HOUSTON — Several Houston-area school district teachers said they will call in sick to work on Tuesday to protest the Texas Education Agency’s decision for schools to conduct standardized tests this school year.
Teachers at a demonstration in north Houston on Monday said the testing puts everyone at a greater risk of catching COVID-19 and that they already feel unsafe as it is.
We checked with eight area districts who reported a total of 60 teachers out sick.
“Our campuses are not safe, clearly,” said Aurelia Wagner, a fifth-grade teacher at Wesley Elementary School in HISD. “And my question is whose spouse, mother, father or child is going to have to die for these lawmakers to change.”
Wagner said requiring teachers to be on campus is unfair.
“Who is held accountable for the teachers, custodians and bus drivers who continue to encounter COVID-19 students?” Wagner said. “Because we don’t have a choice to be on campus or not like the students do.”
One teacher at the demonstration said he has already seen the effects of trying to conduct tests during a pandemic.
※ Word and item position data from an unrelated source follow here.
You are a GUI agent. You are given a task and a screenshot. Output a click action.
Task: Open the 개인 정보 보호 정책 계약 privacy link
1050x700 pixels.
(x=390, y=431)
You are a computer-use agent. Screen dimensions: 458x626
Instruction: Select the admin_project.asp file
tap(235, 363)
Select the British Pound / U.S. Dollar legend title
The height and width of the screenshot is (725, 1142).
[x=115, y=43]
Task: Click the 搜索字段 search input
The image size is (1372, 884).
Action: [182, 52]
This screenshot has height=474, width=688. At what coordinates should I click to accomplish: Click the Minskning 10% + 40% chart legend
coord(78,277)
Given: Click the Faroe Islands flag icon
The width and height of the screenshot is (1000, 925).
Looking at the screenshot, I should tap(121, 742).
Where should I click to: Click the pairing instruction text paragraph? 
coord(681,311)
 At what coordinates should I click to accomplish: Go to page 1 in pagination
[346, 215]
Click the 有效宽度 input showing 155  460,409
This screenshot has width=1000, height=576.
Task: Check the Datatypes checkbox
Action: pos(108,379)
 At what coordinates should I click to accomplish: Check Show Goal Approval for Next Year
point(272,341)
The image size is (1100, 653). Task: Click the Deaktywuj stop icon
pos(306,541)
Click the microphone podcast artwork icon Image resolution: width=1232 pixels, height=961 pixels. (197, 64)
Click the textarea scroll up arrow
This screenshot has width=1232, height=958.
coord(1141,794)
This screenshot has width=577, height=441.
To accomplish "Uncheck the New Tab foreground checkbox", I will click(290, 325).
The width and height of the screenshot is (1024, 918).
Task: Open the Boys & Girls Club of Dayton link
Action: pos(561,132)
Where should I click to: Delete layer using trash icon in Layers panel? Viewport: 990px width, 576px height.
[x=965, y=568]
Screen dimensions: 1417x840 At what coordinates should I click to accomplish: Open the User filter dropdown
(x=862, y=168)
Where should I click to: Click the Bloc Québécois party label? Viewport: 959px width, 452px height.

“Last week, during my test, a student in my class got visibly sick and had to leave the test early,” Aldine High School English teacher Jeremy Eugene said. “Students watched their classmate get escorted out of the room knowing a deadly virus might be the cause. They had to spend the next hours ignoring that in order to take the test.”
In an emailed statement, HISD says it will follow the TEA’s decision to administer the tests and that the school district holds the health and safety of its students and faculty to the highest standard.
“The Houston Independent School District will follow the TEA’s directive to administer the STAAR test this school year, not as an accountability metric, but as a means of gauging students’ academic performances in order to better create comprehensive scholastic strategies and solutions for the future,” the HISD statement reads.
Fort Bend County judge asks governor to consider teachers frontline workers
Fort Bend County Judge K.P. George sent a letter to Texas Gov. Greg Abbott on Monday requesting that teachers be considered frontline workers.
George wrote that their risk of exposure to COVID-19 by asymptomatic, positive students should be enough for educators to be bumped up to the first round of vaccinations.